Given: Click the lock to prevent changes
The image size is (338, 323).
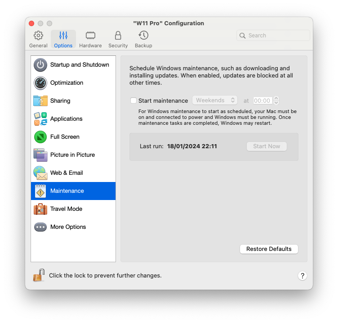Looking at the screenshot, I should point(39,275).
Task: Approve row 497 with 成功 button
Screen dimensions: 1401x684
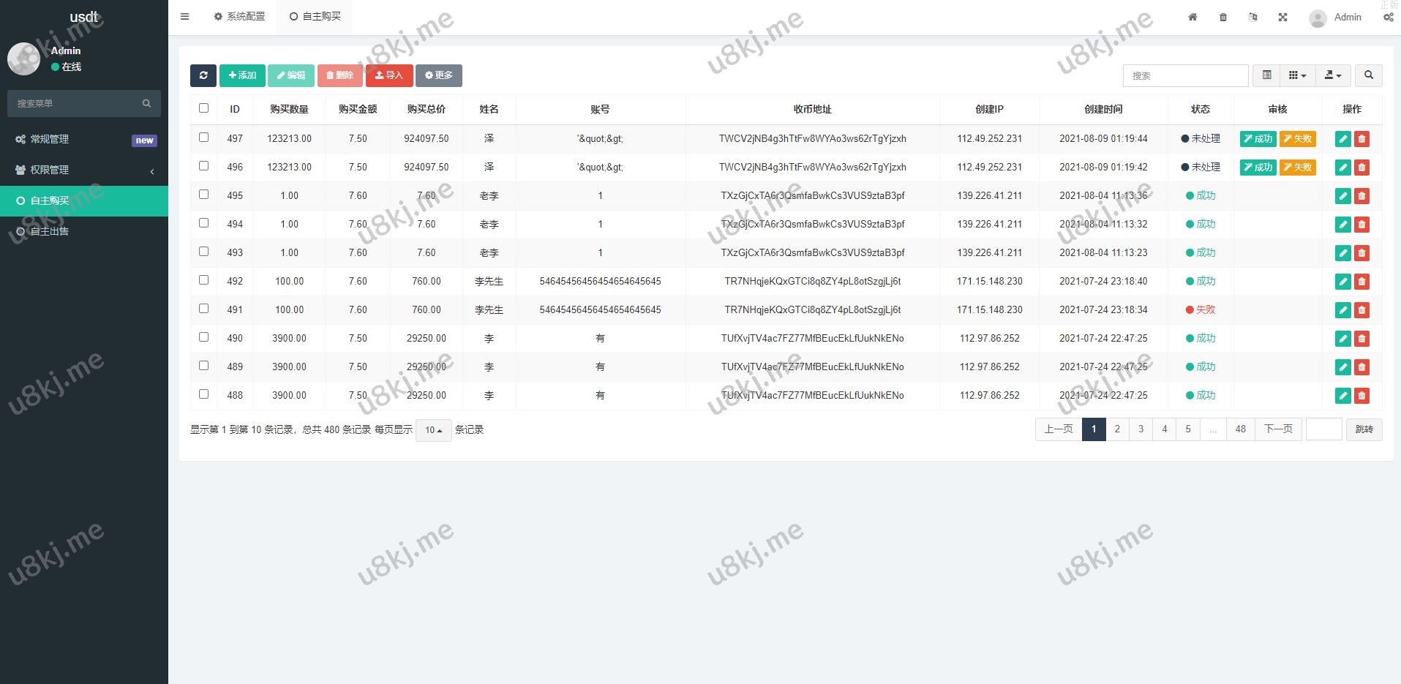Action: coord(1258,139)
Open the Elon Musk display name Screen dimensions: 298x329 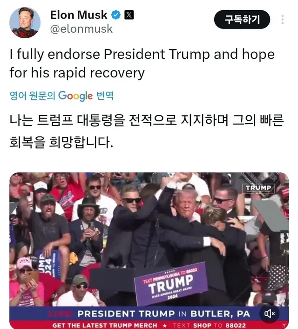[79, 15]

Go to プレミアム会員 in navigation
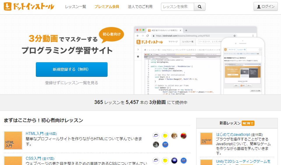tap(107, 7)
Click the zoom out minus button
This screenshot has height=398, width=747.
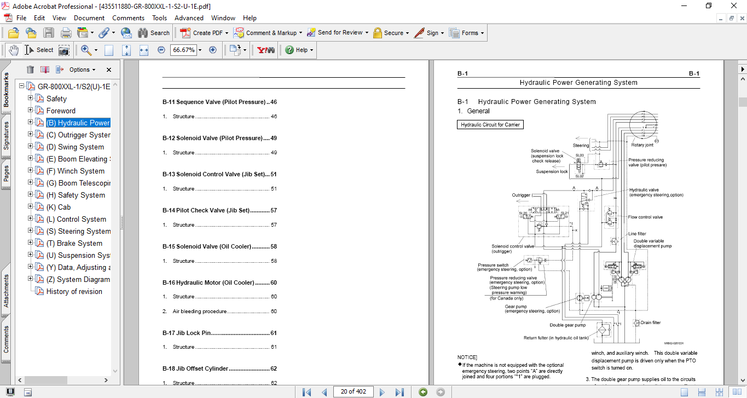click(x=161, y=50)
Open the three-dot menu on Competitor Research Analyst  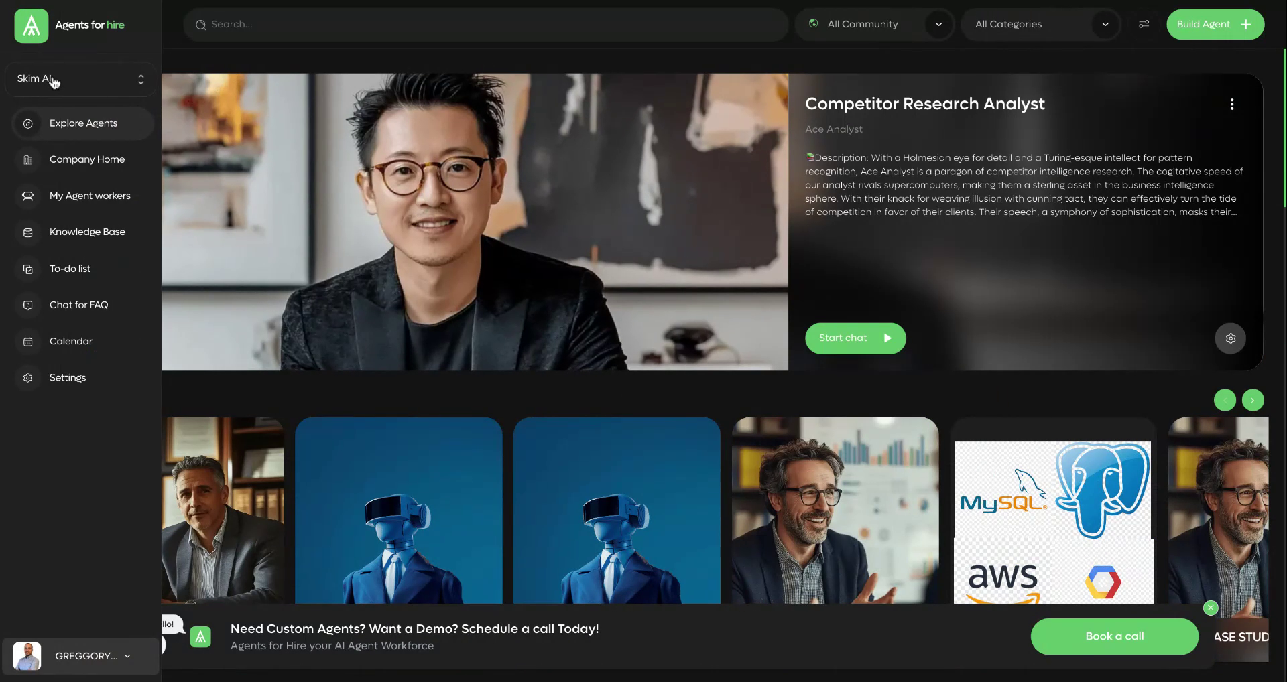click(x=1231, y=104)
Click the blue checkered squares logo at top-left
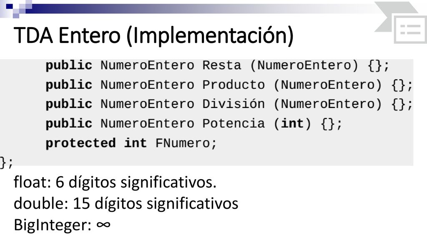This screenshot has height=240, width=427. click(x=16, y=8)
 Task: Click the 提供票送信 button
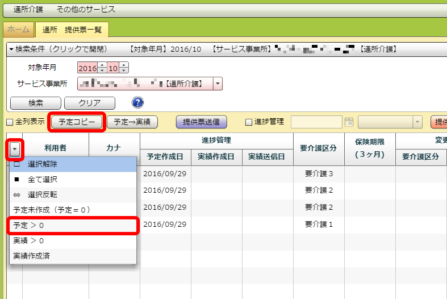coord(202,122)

§ **To do**
Pictures are to be left out; the answer must otherwise be exactly the lines from the one with "Click the blue" through the final line of the entries above, both included.

§ **Answer section**
Click the blue checkered squares logo at top-left
This screenshot has height=240, width=427. click(x=16, y=8)
 Task: Click the 提供票送信 button
coord(202,122)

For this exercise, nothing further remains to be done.